Pour certains artistes, il est vrai moins nombreux, la peinture du visage va au-delà de la création d’une émotion. Ils l’intègrent à des saynètes dont la signification est plus complexe.
Dans mon précédent billet, j’ai développé l’idée que les scènes montrant qu’un visage cache le crâne d’un mort étaient des versions modernes des vanités. D’autres œuvres montrent qu’un visage cache un autre visage plus effrayant. Quelle en est la signification ? C’est l’objet de cet article.




Décrivons plus précisément ces œuvres. La version la plus commune est celle d’un personnage qui ôte le masque que porte un autre personnage. Sous le masque apparait un autre visage. Cette version a des variantes. Le masque ôté peut cacher un autre masque qui cache un autre masque etc. Dans tous les cas le masque est un substitut symbolique du visage. Une autre variante remplace le masque par un « vrai » visage qui est ôté et révèle les traits d’un autre visage ou laisse deviner les traits d’un être fantastique démoniaque.




Le point commun entre toutes les variantes est la révélation de la vraie nature d’un personnage. Une illustration de la tromperie des apparences. Un thème vieux comme le monde développé aussi bien dans la littérature que dans la peinture. Un sujet emprunté à toutes les mythologies. Pour mémoire, on se souvient des métamorphoses des dieux grecs qui changeaient d’apparence pour satisfaire leurs désirs. On se souvient aussi de l’histoire du Petit Chaperon Rouge, un conte de la tradition orale française, connue grâce aux versions de Charles Perrault et des frères Grimm en Allemagne.
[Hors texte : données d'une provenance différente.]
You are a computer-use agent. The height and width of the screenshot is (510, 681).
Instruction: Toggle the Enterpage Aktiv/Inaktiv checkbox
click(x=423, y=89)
Les exemples abondent et je me garderai bien d’en faire l’inventaire.
Remarquons au passage qu’un même sujet, la révélation de la nature cachée d’un personnage, a donné lieu à des mises en récit fort diverses, du fantastique à l’édification morale.

Que cachent toutes ces variantes thématiques ? A mon sens, une peur ancestrale : la peur de la dualité de l’autre.
Notre connaissance de l’autre est fondée sur la reconnaissance des traits de son visage. Ces traits forment un masque qui est l’apparence du visage de l’autre. La peur réside dans l’idée que l’autre que nous connaissons cache un autre que nous redoutons. Une peur ancestrale enracinée dans notre inconscient. Une peur que seule la confiance en l’autre annihile. Gardons au mot confiance sa signification étymologique. Le mot vient du latin confidere (de cum « avec » et de fidere « fier »). Il signifie qu’on remet quelque chose de précieux à quelqu’un et se fiant à lui, en s’abandonnant de cette manière à sa bienveillance et à sa bonne foi.
Feue ma grand’mère disait d’une personne de confiance qu’on lui donnerait le bon dieu sans confession. Et si l’apparence cachait Satan tapi dans l’ombre du double !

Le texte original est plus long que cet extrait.